February 3rd, 1920
My dear Mrs. Barnett:
Miss McDowell and I had a consultation yesterday trying to make the very best decision in regard to your coming to America. We both feel very strongly that the Autumn would be a very much better time than the Spring. The various woman's clubs and other organizations make up their programs a long time in advance and it is rather difficult to put in new matter later. If we have, however, a statement of your lectures by April we could most easily promote it for the Autumn. We both feel that September is a trifle early, the last of October and November would be the best possible time. I am sure you would enjoy those months in America and if we had such a delightful "Indian Summer" as we had last Fall nothing could be better in the line of weather.
The Chautauqua Assemblies are all held in July and August. The weather is very hot at that time and the Assemblies are widely scattered. I should like nothing better than to have you speak at the original one in New York state which gathers [together] people from all over the United States but to do ↑address↓ many of them would mean long journeys in mid-Summer and on the whole the very substantial citizens of the towns most in need of better housing, would not be there.
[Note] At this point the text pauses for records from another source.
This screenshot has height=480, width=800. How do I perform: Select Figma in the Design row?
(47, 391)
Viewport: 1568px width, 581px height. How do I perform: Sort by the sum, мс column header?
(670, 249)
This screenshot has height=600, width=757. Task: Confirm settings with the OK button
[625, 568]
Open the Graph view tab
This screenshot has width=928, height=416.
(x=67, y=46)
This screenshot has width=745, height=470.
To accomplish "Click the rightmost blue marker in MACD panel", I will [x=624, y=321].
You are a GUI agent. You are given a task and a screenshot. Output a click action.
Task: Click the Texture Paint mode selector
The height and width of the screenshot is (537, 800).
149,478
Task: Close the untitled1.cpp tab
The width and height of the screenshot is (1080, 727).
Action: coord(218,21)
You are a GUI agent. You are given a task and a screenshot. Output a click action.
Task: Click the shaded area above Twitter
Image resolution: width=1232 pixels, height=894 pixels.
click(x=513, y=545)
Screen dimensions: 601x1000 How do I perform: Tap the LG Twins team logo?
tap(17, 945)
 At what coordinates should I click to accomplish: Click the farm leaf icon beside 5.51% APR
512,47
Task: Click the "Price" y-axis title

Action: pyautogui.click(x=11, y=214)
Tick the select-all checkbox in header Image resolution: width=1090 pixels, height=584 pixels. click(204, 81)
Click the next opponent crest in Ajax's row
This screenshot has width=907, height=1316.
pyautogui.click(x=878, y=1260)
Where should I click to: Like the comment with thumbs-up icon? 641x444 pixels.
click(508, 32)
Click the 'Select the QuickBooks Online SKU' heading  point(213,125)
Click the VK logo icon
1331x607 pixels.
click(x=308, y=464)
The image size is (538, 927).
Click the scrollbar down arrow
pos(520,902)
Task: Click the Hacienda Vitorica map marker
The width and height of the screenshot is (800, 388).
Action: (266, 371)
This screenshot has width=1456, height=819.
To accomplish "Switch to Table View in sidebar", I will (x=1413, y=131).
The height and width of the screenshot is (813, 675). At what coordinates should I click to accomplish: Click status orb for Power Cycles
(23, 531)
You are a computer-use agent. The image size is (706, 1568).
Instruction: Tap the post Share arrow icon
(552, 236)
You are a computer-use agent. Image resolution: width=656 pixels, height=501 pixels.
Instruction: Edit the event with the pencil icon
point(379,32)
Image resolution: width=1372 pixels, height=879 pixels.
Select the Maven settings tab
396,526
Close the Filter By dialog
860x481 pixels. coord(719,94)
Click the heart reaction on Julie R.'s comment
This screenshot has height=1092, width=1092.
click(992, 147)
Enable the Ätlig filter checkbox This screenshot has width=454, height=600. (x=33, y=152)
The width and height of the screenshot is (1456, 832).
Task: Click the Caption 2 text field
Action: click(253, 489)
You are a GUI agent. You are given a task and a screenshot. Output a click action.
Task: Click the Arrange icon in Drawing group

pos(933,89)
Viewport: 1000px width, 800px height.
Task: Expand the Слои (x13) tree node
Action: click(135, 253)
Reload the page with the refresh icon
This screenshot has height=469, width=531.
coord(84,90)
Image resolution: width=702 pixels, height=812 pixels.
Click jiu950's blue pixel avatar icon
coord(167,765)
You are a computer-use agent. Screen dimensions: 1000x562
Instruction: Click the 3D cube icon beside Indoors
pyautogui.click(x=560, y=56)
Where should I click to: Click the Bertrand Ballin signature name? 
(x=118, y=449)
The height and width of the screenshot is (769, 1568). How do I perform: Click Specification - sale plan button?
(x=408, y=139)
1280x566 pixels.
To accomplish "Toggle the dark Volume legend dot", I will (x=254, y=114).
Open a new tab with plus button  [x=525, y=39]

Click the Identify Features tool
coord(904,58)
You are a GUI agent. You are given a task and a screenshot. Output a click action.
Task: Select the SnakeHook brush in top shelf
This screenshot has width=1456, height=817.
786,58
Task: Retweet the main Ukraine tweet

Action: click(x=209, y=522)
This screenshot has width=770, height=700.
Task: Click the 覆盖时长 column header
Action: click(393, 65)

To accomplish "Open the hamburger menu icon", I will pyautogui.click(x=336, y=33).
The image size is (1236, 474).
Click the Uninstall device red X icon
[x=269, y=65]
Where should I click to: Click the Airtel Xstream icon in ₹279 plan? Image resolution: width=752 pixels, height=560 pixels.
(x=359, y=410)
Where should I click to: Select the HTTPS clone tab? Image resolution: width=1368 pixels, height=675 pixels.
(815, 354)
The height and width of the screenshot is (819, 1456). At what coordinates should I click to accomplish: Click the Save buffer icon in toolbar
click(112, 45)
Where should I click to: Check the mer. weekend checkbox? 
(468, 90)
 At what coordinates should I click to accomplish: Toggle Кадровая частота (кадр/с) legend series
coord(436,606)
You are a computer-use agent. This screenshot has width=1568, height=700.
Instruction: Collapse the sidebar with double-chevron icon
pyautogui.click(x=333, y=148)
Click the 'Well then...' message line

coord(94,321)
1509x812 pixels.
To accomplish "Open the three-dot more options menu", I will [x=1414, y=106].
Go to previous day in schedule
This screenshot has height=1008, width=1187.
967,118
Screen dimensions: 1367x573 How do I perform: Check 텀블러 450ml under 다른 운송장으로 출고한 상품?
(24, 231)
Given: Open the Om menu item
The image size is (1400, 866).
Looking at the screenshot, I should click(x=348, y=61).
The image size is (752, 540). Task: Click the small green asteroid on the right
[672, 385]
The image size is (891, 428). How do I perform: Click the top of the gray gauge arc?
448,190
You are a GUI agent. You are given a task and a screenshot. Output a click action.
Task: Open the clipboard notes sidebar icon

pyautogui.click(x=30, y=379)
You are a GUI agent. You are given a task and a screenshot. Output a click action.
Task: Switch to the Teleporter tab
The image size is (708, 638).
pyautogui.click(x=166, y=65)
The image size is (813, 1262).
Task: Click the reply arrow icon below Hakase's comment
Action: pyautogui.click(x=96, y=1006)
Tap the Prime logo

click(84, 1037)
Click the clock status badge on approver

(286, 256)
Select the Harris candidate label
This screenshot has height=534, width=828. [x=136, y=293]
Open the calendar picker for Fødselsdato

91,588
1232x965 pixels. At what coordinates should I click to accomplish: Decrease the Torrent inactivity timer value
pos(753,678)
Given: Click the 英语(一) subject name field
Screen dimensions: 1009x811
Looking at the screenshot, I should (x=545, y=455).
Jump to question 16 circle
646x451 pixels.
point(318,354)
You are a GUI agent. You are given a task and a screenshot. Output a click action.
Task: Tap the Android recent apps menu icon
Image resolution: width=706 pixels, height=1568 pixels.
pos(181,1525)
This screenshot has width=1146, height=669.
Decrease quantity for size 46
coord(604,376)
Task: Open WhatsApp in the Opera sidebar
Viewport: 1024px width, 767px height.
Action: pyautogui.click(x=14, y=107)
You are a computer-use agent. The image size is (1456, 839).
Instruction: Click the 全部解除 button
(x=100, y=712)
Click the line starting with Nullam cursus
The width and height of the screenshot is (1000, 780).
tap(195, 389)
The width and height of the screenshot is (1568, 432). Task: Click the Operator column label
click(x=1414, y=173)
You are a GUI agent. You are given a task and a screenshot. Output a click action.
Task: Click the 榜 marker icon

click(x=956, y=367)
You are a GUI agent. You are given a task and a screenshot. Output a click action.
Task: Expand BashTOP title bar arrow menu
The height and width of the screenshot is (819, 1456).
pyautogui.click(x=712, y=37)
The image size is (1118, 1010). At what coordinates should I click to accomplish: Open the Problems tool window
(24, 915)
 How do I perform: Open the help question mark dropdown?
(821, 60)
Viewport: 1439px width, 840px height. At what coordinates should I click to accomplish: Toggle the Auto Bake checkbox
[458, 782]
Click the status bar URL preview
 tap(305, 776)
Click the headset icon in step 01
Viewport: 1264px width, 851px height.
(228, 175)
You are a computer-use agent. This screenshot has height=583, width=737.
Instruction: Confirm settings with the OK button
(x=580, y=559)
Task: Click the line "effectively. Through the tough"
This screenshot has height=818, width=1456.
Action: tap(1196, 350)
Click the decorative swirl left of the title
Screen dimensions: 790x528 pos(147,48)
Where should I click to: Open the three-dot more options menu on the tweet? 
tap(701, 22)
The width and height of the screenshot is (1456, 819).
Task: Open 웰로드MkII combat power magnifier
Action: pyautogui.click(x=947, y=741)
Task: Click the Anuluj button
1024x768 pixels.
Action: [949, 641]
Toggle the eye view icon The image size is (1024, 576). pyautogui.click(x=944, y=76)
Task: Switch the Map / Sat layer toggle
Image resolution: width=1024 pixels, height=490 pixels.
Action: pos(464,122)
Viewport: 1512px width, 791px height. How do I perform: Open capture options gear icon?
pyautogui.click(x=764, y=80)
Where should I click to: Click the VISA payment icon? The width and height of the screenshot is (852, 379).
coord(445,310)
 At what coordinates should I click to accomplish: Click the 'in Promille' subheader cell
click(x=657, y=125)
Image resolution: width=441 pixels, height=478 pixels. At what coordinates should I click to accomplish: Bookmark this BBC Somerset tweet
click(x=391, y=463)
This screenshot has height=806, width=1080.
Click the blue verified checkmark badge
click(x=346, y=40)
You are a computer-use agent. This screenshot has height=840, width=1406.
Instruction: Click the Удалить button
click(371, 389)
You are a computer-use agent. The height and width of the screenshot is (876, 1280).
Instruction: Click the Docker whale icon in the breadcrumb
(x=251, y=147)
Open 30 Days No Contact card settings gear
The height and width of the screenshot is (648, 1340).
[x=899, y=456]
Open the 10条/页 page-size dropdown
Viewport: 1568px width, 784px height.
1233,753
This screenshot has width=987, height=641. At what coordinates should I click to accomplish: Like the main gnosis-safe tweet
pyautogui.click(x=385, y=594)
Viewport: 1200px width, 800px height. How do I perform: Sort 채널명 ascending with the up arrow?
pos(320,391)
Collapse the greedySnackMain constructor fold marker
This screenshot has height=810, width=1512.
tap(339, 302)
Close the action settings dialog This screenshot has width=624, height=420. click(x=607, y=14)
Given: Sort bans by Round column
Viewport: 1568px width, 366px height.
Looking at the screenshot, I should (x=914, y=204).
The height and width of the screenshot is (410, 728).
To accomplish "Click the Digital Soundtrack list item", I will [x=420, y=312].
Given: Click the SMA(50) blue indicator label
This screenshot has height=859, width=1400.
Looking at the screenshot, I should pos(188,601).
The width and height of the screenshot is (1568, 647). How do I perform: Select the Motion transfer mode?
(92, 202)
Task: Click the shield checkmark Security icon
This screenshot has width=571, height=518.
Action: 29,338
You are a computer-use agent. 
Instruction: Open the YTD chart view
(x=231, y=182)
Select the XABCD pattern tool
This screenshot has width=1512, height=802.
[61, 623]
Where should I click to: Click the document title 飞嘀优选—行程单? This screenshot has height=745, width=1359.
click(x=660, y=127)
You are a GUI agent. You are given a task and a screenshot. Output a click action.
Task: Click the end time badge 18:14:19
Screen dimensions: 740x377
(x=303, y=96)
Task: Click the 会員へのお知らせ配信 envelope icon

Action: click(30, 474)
One reason for my delayed reply has been that I was trying to make a satisfactory arrangement with one of the lecture agencies before I wrote you. I was in communication with Miss Mabel Ury of Boston who has placed a number of English speakers. Mr. Ratcliffe, however, advised against her contending that since her marriage she is less interested in her clients. But that as it may, no one has the reputation and standing in this line better than the [page 2] Pond Agency with whom, as I infer, you are already in communication. It would be much better for you to make your arrangements directly with him although if you wish me to do that for you and will cable me, I shall be glad to take it up at once and with vigor. Both Miss McDowell and I felt that the fee was rather large. I am afraid that lectures on semi-philanthropic topics have rather spoiled the market for big fees. I would suggest thirty pounds rather than fifty; however, upon matters of that sort the Pond Bureau would be the best advisor. All the other arrangements -- speaking but twice a week and resting between journeys -- could, of course, be very easily arranged for. Miss McDowell and I went over your arguments very carefully as to April or September. There is no doubt but that more people will have read your book by that time. I have been asked to review it for various magazines and have accepted The Atlantic and the Yale Review. It has had very favorable notices [throughout] the country and should, of course be "featured" in relation to your coming.
We are having the annual ↑National↓ Settlement meeting in April this year but I am suggesting that it be postponed or at least supplemented by another meeting in October in which you shall address the representatives of all the American settlements. Of course if Mr. Pond takes charge of you in regard your housing lectures he might still permit you to attend an occasional reception in a Settlement and say a few words outside of the subject of your lectures. The question of a varying fee to different organizations ↑is always rather difficult.↓ On the whole we need to be stirred up on the housing question in America more than anything else, I think, and we are counting a lot on your coming. Of course, we want you very much indeed. I am sure you can never doubt that even though I have not proved to be a "ready letter writer". It will be both stimulating and heart warming to have you come and you must let Miss Patterson know how glad we are that she is to be included in your plans. [page 3]
We sent you a cable [today] as follows: "Recommend Autumn. Approve Pond. Writing fully. Addams-McDowell." We are also writing to Mr. Thomas Adams so that there may be as much harmony as possible in our plans. If we do not hear from you at once may we assume that you are coming in late September or early October and that you are making your speaking engagements on Housing directly [through] Mr. Pond. Of course, in all the American cities you mention there are Settlements whose residents would be eager to [cooperate] in any local arrangements which are being made. I can surely say on behalf of all of them that they would be delighted to have the opportunity.
I have been doing a lot of speaking upon the European food situation ever since I returned last August and must offer my absorption in that as an apology for my long delayed reply. The various American agencies [through] Mr. Hoover's organization, are now spending about seven million dollars a month for the relief of the children in the various regions but, of course, unless large loans and commercial credits can be arranged, the outlook is still very dark.
Won't you plan when you come to Chicago to give a little time to Hull-House? We can give a bed room each to Miss Patterson and yourself connected by a bath. Nothing is easier than to serve meals upstairs owing to a willing Greek waiter who has been with us twelve years and knows all our ways. I am sure we can make it comfortable and at the same time give you the sense of an old time Settlement.
It seems impossible that I should never have written to thank you for all your hospitality to me last June. The day in Oxford was charming not only because of the place, however, but because of your companionship. I received a copy of the seal of Barnett House the other day which gives me great pleasure.